▶ Data supplied:
========
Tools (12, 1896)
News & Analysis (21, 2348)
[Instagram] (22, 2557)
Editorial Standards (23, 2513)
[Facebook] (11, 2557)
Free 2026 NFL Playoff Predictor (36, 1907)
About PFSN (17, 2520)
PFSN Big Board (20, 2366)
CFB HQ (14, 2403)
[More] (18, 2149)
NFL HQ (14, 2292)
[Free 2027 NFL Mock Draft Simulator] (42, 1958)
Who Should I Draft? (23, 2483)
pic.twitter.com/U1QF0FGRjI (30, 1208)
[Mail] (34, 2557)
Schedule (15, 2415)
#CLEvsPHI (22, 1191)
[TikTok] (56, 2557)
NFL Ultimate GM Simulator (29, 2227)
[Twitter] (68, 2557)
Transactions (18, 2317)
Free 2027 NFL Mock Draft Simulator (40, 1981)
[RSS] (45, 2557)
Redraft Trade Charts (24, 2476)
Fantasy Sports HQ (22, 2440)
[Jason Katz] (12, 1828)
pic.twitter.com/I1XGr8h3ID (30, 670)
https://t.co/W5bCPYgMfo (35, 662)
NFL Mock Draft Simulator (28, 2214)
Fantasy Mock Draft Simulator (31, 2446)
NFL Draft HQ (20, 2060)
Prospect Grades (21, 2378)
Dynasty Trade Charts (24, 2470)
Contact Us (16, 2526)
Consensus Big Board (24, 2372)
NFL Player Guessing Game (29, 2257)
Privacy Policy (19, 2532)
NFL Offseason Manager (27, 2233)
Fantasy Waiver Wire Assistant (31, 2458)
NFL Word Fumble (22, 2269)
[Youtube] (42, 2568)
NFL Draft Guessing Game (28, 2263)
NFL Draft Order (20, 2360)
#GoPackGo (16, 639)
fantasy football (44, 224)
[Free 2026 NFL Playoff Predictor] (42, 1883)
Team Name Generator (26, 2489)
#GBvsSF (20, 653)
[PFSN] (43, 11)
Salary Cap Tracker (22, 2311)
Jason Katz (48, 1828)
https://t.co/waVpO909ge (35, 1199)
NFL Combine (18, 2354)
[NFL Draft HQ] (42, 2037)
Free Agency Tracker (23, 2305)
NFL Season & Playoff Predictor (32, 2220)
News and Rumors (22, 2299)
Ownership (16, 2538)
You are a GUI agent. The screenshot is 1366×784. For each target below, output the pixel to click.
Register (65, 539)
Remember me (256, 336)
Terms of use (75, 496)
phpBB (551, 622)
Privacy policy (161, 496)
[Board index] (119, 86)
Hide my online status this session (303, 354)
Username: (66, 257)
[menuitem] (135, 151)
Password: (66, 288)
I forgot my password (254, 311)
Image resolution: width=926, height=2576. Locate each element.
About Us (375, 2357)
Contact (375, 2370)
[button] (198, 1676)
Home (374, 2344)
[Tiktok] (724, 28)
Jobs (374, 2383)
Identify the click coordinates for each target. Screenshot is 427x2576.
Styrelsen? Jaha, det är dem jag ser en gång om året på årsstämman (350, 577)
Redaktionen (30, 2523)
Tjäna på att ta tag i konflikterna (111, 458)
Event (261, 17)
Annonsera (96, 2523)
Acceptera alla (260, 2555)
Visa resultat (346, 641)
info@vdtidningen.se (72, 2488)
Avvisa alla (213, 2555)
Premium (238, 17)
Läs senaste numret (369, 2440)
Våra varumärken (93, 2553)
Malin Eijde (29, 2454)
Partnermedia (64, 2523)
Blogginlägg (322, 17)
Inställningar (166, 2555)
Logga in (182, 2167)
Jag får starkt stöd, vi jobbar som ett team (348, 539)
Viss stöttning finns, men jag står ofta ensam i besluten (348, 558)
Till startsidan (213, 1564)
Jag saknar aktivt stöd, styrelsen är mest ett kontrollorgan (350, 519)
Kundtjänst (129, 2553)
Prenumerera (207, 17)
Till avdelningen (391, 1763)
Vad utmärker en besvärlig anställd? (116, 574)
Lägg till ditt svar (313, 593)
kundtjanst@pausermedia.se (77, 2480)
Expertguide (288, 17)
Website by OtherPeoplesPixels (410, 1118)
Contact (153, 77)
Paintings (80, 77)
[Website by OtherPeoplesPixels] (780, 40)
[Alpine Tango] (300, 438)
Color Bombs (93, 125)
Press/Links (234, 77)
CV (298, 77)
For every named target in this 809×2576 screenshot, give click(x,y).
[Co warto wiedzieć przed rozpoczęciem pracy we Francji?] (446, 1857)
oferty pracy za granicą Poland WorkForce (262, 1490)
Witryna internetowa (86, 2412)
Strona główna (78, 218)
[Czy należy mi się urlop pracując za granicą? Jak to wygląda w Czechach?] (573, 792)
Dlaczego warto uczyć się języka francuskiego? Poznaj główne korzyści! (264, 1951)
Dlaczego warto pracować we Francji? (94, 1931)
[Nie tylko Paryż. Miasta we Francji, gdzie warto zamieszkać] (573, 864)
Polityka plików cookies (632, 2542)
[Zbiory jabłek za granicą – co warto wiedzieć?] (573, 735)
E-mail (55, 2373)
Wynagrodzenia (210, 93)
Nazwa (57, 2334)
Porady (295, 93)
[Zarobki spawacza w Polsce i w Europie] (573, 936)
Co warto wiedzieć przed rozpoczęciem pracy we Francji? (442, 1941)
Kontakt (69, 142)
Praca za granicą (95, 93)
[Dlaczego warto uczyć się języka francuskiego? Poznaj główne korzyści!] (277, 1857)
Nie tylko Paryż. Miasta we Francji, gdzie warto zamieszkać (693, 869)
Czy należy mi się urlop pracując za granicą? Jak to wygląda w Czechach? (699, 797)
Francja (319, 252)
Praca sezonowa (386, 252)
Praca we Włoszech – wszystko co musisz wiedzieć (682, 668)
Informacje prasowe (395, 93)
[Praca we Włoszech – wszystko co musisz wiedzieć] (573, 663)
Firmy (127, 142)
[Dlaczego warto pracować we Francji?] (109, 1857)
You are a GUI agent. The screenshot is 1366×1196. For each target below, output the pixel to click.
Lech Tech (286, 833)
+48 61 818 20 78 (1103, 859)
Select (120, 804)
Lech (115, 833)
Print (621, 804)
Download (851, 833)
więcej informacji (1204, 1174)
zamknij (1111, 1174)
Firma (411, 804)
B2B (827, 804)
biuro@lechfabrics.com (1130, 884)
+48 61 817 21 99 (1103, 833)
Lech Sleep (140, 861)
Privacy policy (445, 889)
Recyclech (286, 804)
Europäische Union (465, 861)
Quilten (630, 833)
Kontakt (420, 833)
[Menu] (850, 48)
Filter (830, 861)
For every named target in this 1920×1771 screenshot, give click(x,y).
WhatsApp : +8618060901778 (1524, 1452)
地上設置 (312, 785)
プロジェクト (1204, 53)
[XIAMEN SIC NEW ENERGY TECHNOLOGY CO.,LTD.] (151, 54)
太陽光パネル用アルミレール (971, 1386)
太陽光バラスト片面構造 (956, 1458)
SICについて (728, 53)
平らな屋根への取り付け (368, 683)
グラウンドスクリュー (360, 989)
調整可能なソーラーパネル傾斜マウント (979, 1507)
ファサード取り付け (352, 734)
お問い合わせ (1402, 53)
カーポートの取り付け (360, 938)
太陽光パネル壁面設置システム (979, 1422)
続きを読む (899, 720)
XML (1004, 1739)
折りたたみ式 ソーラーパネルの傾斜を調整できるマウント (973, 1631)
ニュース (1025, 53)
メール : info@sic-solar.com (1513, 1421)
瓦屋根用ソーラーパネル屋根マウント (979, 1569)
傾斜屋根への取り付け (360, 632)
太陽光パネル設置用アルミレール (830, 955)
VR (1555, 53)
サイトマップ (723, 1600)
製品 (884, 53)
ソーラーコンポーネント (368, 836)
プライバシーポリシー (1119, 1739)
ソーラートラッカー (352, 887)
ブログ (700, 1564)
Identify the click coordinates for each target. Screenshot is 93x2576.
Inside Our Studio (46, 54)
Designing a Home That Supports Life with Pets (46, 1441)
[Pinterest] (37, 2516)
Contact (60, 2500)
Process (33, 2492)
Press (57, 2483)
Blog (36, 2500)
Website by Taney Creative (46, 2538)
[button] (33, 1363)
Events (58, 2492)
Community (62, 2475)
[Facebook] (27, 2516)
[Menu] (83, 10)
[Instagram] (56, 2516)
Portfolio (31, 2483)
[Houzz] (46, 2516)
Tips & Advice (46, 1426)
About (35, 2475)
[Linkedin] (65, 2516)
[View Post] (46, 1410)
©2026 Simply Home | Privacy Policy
========
Within the material above, the line with "Press/Links (234, 77)" opens the range and the line with "Kontakt (69, 142)" closes it; reproduce that range word for word.

▶ Solution to this task:
Press/Links (234, 77)
CV (298, 77)
For every named target in this 809×2576 screenshot, give click(x,y).
[Co warto wiedzieć przed rozpoczęciem pracy we Francji?] (446, 1857)
oferty pracy za granicą Poland WorkForce (262, 1490)
Witryna internetowa (86, 2412)
Strona główna (78, 218)
[Czy należy mi się urlop pracując za granicą? Jak to wygląda w Czechach?] (573, 792)
Dlaczego warto uczyć się języka francuskiego? Poznaj główne korzyści! (264, 1951)
Dlaczego warto pracować we Francji? (94, 1931)
[Nie tylko Paryż. Miasta we Francji, gdzie warto zamieszkać] (573, 864)
Polityka plików cookies (632, 2542)
[Zbiory jabłek za granicą – co warto wiedzieć?] (573, 735)
E-mail (55, 2373)
Wynagrodzenia (210, 93)
Nazwa (57, 2334)
Porady (295, 93)
[Zarobki spawacza w Polsce i w Europie] (573, 936)
Co warto wiedzieć przed rozpoczęciem pracy we Francji? (442, 1941)
Kontakt (69, 142)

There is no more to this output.